# Excerpt provided
------
When we are faced with outrageous situations, challenges beyond our wildest dreams, strange and dangerous times that push us toward the precipice, there are many and extreme ways to meet these impacts. Fear, freaking out, hiding, disappearing into ideologies and dogma, seeking security in all kinds of mass psychoses, mass formation or hypnotic states, activism, fighting back, escape, taking up arms, waiting it out, and on and on.
There is also a very different way, one that is preserved for us in the Adamantine Path: the Vajrayana tradition preserved in the hidden valleys and mountain vastness of Tibet. This is a spiritual way, but also incredibly brilliant and effective in its practicality in dealing with the formidable demons of our time. The method is based squarely on the foundational principles of Buddhist tantra. It involves the most basic manipulation of reality, one that is repeated throughout the entire corpus of Vajrayana practices. But those of any spiritual persuasion may also be privy to these ideas, which are scattered across our world and found wherever transformative practices are still known and not yet destroyed by time or malice.
Whatever our political, ideological, or even moral bias, in this practice we can leave it all behind. There is no need to work on one side or the other, defeat the enemy, overcome the bad guys, or anything like that. In fact that would be quite counterproductive and would be the polar opposite of this kind of transformation. Vajrayana is not just a road to enlightenment, but can be used in all kinds of practical situations, from finding a lost cow to pacifying ecological disturbances or calming the enmity between conflicting factions. Such could be called mundane Vajrayana and has been an important part of Buddhist Himalayan culture for thousands of years. It is also the purview of shamans, Daoists, Shaivites, and every manner of community-focused spiritual advisors and guardians. This is the next level up, more like sacred Vajrayana than profane. In spite of a transcendent nature, however, it does not mean that it has no material effect or only has impact for the practitioner engaged in this work. Instead, it can be expected to have deeper and more lasting effects than even the best mundane magic. This is because its entry point takes us to the root causes, changing the context and paradigm in which these calamities and struggles take place.
------
# Supplied information
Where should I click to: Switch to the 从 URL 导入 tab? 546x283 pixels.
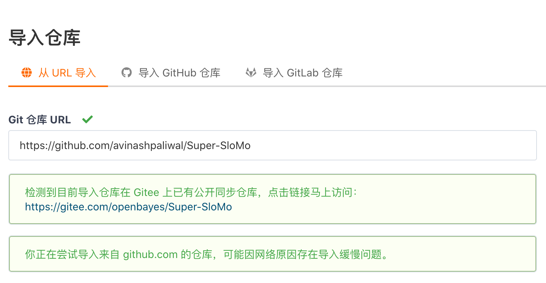point(67,73)
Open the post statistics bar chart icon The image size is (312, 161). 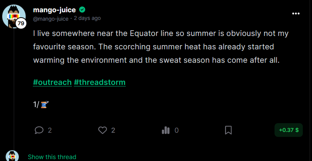[x=166, y=130]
------
# Goal of the exercise
Please continue the passage on the Vajrayana way of meeting dangerous times, starting after its last sentence.

# Exercise output
Setting the mind
Here we have to resist the temptation of taking sides and let that mindset of polarity fall away. We are not working to combat those we perceive as evil, fix those who we decide have insane ideas, who harbor the wrong philosophy, who we consider to take erroneous actions, or those harboring malicious intent. We will assume at this point that we do not know, or cannot know, the deepest karma, collective or individual, or the light or darkness that lives in the hearts of men and women. We go beyond praise and blame, fame and infamy, and move to another framework, another worldview, another level of perception.
The practice
Before one is a vast skullcup, a gigantic, enormous bowl formed of the human cranium. This is an appropriate vessel (in a certain way) as the basis of all our problems, worries, and woes. In it, we throw all the warring factions, all the suffering beings, all desperate narratives, all material set-ups, along with all the hatred, enmity, despair, suffering, horror, evil, striving, hope eternal, and utter confusion that surrounds us. All the things that disturb, frighten, upset, and annoy, cause us to rack our brains and gnash our teeth—everything is piled in. We toss in not just what we don’t like, but all the polarities and conflicts, all the irresolvable tensions, the irresistible force meeting the immovable object. If imagination fails, just browse the news and throw every item of the day in there—sickness, war, madness, arrogance, fascism, communism, self-righteousness, moral superiority, self-pride and self-hatred. All in.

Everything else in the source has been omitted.